WHAT YOU WILL DO: Across the data below, how many lines have the word "screenshot" in them? Give the number and nothing else.

INFORMATION SUPPLIED:
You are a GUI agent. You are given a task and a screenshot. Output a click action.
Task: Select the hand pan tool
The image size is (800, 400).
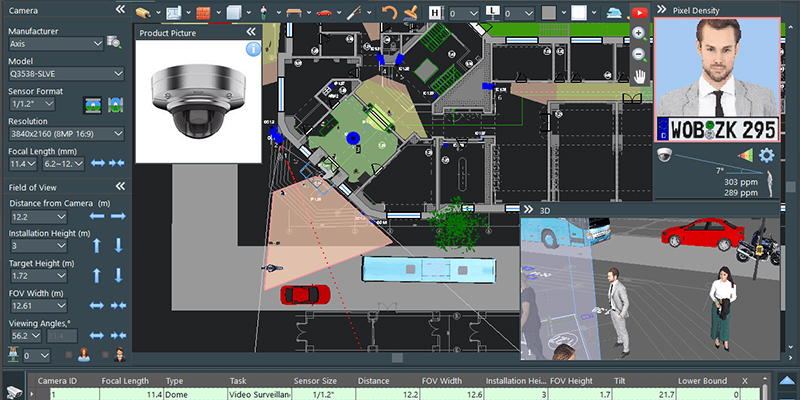point(638,75)
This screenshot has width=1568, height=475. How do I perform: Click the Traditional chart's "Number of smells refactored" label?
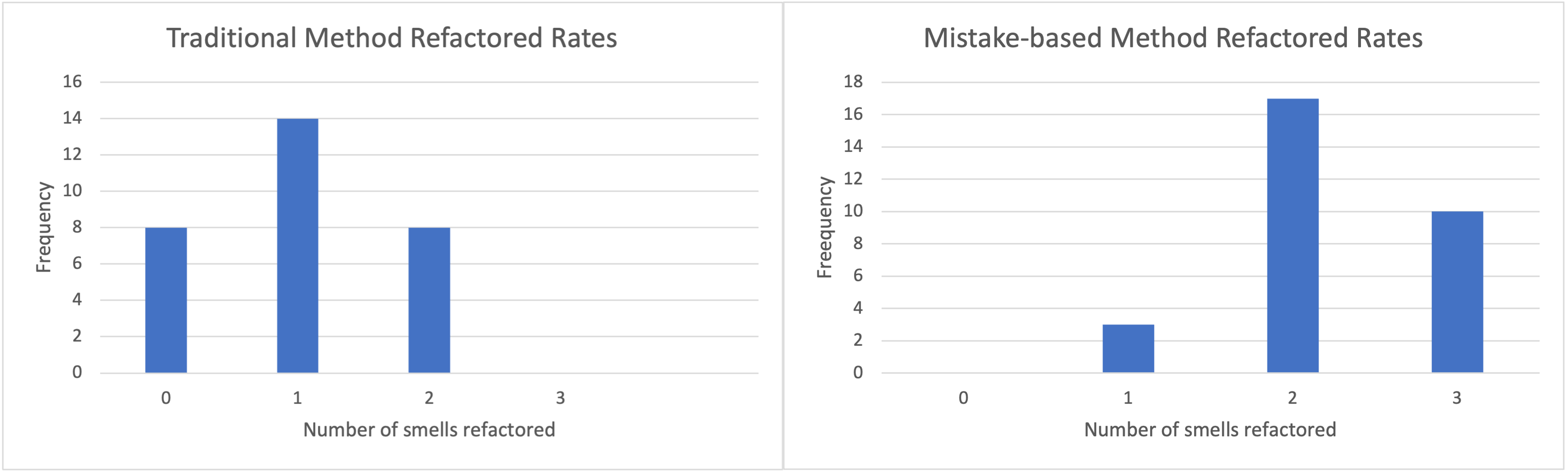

EXERCISE ANSWER: 2